How Technology Impacts Humans and Dictates our Civic Future
Wednesday, 22 February 2017 - 4:30 pm to 6:00 pm
Location
Room number: 
FTX302
Contact information
Contact person: 
Florian Martin-Bariteau
Email: 
fmb@uottawa.ca
Registration
Registration required: 
No
Cost to attend: 
Free of charge
Event organizer: 
Event language: 

Speaker:
Prof Latanya Sweeney, Data Privacy Lab, Harvard University.

 

About the Lecture

Technology designers are the new policymakers. No one elected them, and most people do not know their names, but the decisions they make when producing the latest gadgets and online innovations dictate the code by which we conduct our daily lives and govern our country. Challenges to the privacy and security of our personal data are part of the first wave of this change; as technology progresses, every demographic value and every law comes up for grabs and will likely be redefined by what technology does or does not enable. Examples include data privacy and the 2016 U.S. Presidential election,  as well as racial discrimination in online ads. Join Prof. Sweeney, who is just back from serving as chief technology officer at the Federal Trade Commission and writing a book on the topic, for a session that will brainstorm how to engineer the way forward.

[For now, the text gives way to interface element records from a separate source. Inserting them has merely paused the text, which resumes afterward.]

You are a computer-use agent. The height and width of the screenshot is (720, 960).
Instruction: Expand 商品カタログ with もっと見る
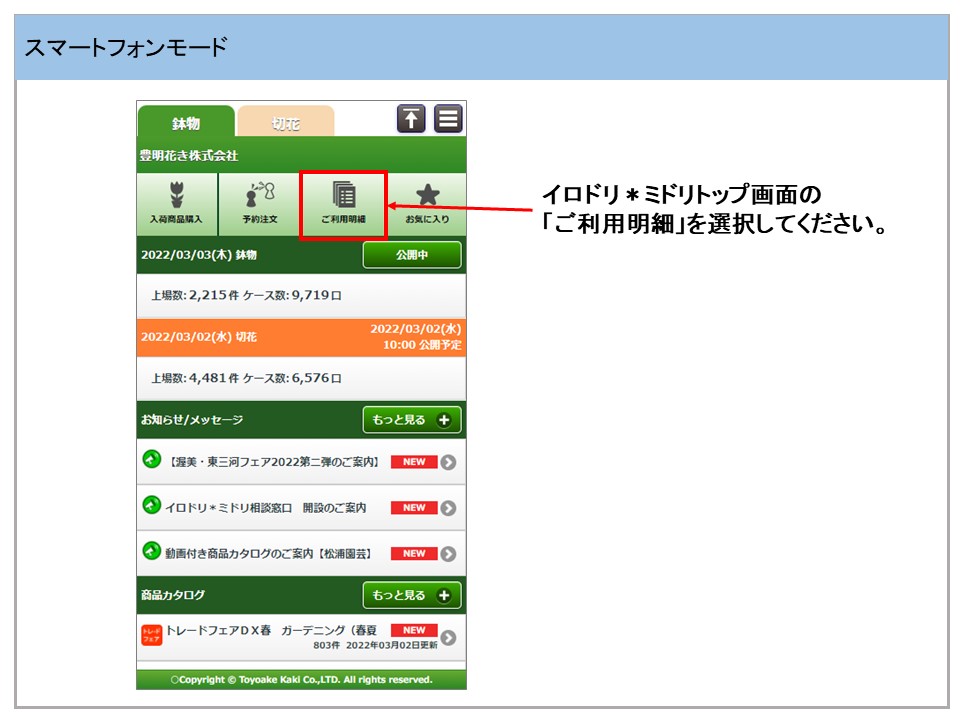pyautogui.click(x=411, y=596)
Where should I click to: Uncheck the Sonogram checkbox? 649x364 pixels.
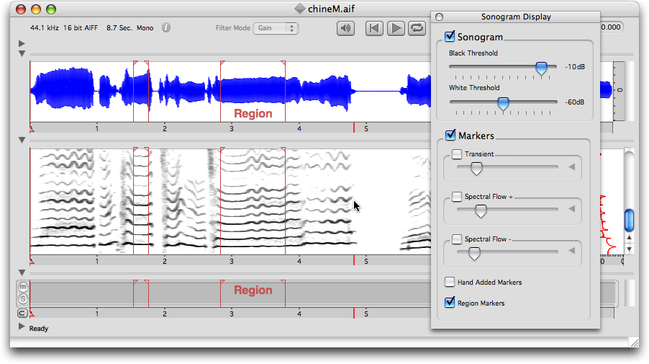(x=449, y=36)
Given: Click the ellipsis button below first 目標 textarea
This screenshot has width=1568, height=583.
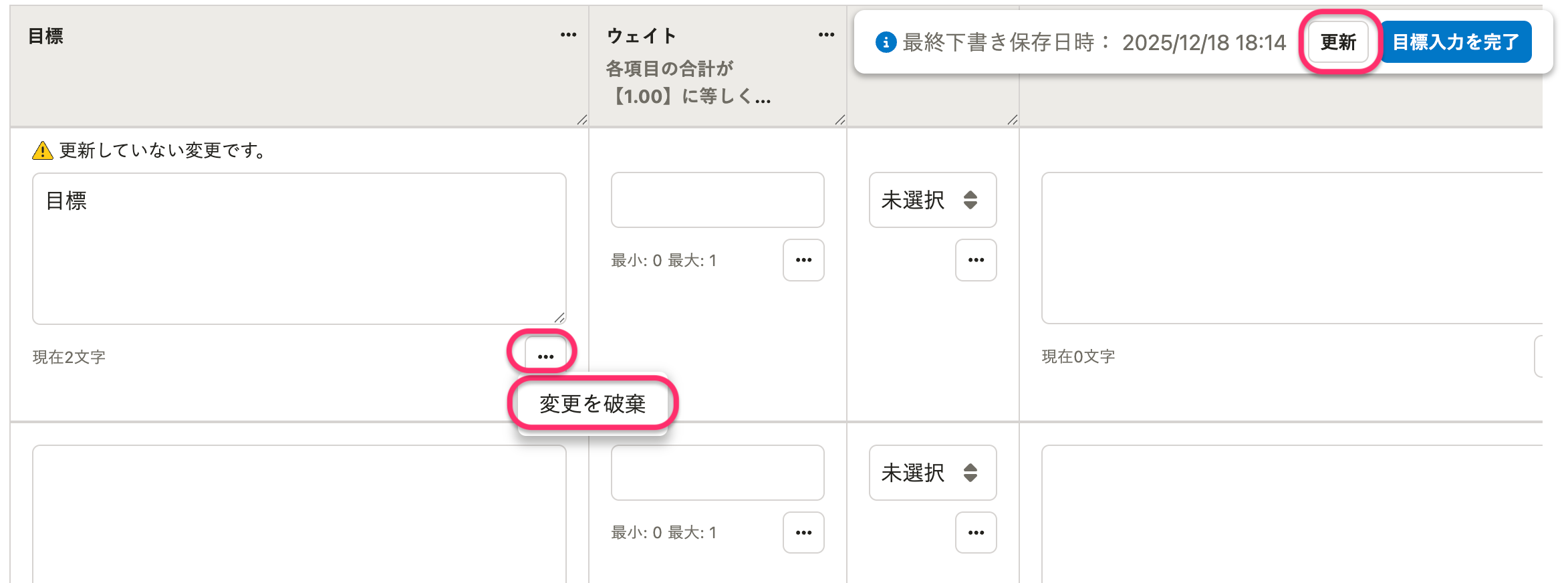Looking at the screenshot, I should pos(545,356).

About the Distinguished Speaker

Latanya Sweeney is a Professor at Harvard University; Faculty Dean at Harvard's Currier House; Editor-in-Chief of Technology Science; Director and Founder of Harvard’s Data Privacy Lab; the former Chief Technology Officer at the U.S. Federal Trade Commission; and Commissioner in the U.S. Commission on Evidence-based Policy Making. Dr. Sweeney holds four patents and is credited with more than 100 academic publications. She is a recipient of the prestigious American Psychiatric Association’s Privacy Advocacy Award, an elected fellow of the American College of Medical Informatics, and has testified before government bodies worldwide. Dr. Sweeney became the first African American woman to earn a PhD in computer science from MIT in 2001.

A reception will follow at the Tsampalieros Atrium (3rd floor).

Open to everyone! This is a free event. No registration is required.

This event will be in English only. The event will be recorded, and photos may be taken.